Oh man I hate it when the machine is made to do more work. :huh:

 

How often do we see pick the "simpler" method to save the computation effort on a machine that was designed to compute in the first place. Sure there may be some times when the less compute intensive method will compute a result faster and that result is adequate for what people are doing.

 

If you live in the middle latitudes and not near 180° Longitude, it's pretty easy for a person to understand selecting caches in a "rectangle" bounded by latitude and longitude. But strange things happen when you go from + to - across 180°, or trying to use this method to find a rectangle that includes the north or south pole. And even though you might argue that people don't live a the north pole :santa: and 180° is mostly in the middle of the Pacific ocean, the system will still have to take these locations into account because someone will no doubt want a PQ of all the caches in Antarctica.

 

Distance from a point works everywhere and people pretty much understand what it means.
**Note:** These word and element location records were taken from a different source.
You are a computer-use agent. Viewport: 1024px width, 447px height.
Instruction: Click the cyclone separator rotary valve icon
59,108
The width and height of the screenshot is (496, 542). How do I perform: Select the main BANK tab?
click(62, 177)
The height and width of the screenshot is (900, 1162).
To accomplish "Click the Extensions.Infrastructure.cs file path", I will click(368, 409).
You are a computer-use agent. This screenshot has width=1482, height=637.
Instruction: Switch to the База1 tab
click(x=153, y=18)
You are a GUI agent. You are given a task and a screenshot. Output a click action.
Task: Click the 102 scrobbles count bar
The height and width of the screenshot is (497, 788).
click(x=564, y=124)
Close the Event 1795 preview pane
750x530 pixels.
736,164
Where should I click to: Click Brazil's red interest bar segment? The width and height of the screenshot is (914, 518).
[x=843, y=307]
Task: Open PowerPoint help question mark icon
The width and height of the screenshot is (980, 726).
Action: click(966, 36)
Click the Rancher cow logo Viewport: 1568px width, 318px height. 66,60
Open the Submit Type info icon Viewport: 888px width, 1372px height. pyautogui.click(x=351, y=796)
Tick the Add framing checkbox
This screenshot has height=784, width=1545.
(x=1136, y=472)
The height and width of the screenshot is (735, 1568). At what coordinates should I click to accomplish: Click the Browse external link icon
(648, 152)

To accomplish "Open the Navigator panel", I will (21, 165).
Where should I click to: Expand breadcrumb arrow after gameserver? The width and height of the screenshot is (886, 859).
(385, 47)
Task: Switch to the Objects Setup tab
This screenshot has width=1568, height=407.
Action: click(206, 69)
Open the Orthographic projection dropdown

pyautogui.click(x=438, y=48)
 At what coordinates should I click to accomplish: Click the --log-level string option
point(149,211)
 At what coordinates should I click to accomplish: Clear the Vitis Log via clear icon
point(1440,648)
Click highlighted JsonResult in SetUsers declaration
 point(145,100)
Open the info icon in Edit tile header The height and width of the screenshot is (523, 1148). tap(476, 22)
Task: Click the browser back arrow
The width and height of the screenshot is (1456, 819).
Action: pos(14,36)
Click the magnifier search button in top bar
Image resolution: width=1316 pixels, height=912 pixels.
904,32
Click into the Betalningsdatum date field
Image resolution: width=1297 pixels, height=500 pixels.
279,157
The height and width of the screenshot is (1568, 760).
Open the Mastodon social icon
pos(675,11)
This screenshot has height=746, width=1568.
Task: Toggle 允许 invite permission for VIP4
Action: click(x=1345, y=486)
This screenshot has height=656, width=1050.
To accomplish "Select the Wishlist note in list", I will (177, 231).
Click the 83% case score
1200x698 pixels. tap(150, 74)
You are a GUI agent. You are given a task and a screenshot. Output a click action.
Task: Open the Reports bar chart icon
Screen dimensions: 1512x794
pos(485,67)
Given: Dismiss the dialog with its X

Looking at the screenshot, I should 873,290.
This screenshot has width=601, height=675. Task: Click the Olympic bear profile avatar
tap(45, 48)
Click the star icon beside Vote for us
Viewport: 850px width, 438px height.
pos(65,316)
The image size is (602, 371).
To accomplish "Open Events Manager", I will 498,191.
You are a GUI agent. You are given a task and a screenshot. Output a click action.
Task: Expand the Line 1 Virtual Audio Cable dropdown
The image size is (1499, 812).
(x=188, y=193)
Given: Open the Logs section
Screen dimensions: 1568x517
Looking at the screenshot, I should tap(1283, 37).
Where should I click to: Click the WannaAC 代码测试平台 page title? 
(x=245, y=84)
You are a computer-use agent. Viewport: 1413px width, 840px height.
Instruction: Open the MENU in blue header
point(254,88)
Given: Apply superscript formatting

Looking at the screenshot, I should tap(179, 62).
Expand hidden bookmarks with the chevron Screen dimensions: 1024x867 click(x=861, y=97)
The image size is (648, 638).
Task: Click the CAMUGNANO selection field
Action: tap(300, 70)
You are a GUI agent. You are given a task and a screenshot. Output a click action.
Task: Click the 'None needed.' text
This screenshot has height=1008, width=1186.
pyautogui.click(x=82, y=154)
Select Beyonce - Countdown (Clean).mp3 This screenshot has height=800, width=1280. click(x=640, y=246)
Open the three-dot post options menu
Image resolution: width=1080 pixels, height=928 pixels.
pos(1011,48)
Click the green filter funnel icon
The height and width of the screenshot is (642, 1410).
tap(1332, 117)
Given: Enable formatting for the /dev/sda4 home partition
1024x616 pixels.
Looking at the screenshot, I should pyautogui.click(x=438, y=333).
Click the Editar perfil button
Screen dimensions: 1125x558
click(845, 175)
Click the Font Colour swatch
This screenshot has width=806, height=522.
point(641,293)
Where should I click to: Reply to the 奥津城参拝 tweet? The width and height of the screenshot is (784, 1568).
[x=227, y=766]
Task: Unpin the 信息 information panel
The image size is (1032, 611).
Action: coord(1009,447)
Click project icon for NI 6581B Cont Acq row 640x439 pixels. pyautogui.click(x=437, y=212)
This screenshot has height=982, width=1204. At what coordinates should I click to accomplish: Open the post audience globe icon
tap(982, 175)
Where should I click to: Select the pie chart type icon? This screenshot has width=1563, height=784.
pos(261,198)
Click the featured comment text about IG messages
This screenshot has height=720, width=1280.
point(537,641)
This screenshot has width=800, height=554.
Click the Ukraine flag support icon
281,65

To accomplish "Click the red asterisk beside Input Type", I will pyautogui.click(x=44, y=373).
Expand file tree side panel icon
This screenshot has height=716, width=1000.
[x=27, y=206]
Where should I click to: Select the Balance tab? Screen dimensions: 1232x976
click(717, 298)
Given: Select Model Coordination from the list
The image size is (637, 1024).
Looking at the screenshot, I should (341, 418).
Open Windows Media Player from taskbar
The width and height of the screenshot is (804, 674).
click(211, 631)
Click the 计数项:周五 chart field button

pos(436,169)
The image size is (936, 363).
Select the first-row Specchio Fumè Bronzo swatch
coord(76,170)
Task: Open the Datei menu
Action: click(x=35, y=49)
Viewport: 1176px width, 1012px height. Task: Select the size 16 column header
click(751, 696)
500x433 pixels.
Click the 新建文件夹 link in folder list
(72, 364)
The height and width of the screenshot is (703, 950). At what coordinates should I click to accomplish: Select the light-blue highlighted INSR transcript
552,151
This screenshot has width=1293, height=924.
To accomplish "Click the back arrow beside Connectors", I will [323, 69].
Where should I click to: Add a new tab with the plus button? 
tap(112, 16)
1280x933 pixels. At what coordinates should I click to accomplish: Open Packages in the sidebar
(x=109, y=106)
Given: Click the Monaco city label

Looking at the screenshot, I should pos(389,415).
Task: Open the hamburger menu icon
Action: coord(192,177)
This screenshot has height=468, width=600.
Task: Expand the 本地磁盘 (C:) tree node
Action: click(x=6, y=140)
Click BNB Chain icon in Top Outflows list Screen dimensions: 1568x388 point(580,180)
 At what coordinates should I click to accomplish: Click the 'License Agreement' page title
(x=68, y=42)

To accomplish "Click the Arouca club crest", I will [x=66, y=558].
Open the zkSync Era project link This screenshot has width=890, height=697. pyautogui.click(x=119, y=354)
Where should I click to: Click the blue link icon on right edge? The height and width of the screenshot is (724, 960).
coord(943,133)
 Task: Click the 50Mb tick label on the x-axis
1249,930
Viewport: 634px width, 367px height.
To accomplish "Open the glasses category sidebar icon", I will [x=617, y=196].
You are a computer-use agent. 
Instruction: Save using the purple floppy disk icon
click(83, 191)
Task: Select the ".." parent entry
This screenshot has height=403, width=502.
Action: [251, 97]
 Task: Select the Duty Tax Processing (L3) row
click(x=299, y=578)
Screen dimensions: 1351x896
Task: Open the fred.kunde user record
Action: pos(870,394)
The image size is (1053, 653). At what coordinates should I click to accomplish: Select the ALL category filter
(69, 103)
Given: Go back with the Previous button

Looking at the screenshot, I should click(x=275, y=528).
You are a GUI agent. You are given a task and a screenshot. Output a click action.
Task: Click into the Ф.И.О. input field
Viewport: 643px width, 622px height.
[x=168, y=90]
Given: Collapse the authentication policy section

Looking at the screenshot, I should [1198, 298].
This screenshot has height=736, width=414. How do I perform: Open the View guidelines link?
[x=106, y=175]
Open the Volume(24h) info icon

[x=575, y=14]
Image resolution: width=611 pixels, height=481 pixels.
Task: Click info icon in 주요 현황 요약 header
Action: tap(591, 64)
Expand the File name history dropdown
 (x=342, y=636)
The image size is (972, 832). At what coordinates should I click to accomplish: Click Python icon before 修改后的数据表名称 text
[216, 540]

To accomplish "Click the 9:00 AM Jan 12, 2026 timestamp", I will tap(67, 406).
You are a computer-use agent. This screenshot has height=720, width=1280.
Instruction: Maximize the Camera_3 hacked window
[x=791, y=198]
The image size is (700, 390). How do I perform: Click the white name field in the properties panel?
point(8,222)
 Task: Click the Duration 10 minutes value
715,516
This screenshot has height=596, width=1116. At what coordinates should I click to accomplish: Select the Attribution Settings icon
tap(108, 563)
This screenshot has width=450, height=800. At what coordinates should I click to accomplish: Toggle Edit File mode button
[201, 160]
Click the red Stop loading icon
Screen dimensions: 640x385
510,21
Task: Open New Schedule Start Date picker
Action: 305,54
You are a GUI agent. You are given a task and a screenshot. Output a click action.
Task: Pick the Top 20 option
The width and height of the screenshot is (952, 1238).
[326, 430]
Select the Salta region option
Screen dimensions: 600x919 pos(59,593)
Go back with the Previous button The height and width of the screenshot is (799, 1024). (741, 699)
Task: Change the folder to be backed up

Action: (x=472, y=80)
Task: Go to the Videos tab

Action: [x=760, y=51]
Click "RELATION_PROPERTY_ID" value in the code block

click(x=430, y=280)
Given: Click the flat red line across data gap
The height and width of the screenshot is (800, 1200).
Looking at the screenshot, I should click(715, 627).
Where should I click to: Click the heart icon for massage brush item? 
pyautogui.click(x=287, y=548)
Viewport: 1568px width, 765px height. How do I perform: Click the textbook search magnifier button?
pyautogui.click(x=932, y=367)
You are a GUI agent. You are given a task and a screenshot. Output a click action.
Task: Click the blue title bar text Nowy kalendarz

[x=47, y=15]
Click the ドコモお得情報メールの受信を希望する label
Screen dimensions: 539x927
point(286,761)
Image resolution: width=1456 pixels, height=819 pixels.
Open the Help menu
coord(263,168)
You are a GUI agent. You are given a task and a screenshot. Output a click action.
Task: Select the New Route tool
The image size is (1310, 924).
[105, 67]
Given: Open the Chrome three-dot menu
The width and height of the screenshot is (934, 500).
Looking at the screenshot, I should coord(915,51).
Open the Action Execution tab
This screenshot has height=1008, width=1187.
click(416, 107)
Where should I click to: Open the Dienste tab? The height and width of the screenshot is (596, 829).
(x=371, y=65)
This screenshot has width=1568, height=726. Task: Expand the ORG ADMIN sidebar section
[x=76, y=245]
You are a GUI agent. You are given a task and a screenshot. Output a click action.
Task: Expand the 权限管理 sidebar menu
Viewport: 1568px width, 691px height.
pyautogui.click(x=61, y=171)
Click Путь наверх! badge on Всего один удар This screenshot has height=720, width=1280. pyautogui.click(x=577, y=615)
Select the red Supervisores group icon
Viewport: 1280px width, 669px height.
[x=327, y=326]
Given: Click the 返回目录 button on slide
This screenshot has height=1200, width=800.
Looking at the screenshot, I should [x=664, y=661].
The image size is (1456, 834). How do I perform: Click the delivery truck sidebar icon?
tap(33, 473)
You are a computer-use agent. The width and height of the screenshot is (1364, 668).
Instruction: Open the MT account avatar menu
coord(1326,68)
It has the additional capability of being able to sort from nearest to farthest. And that can be used to limit a PQ to the 1000 nearest caches. To do this with the "rectangular" shape one would still need to compute distances.

 

Many of us merge all of our PQs into one to send to the unit using GS... oh, never mind. It doesn't work on a Mac, so we should not discuss it.

GPSBabel works on various version of OSx and Linux. You can merge PQ, you can even filter them to remove point not is a user specifiable polygon. Sure this it isn't a full blown waypoint management system. But it is what supplies most the capability to GSAK under the hood.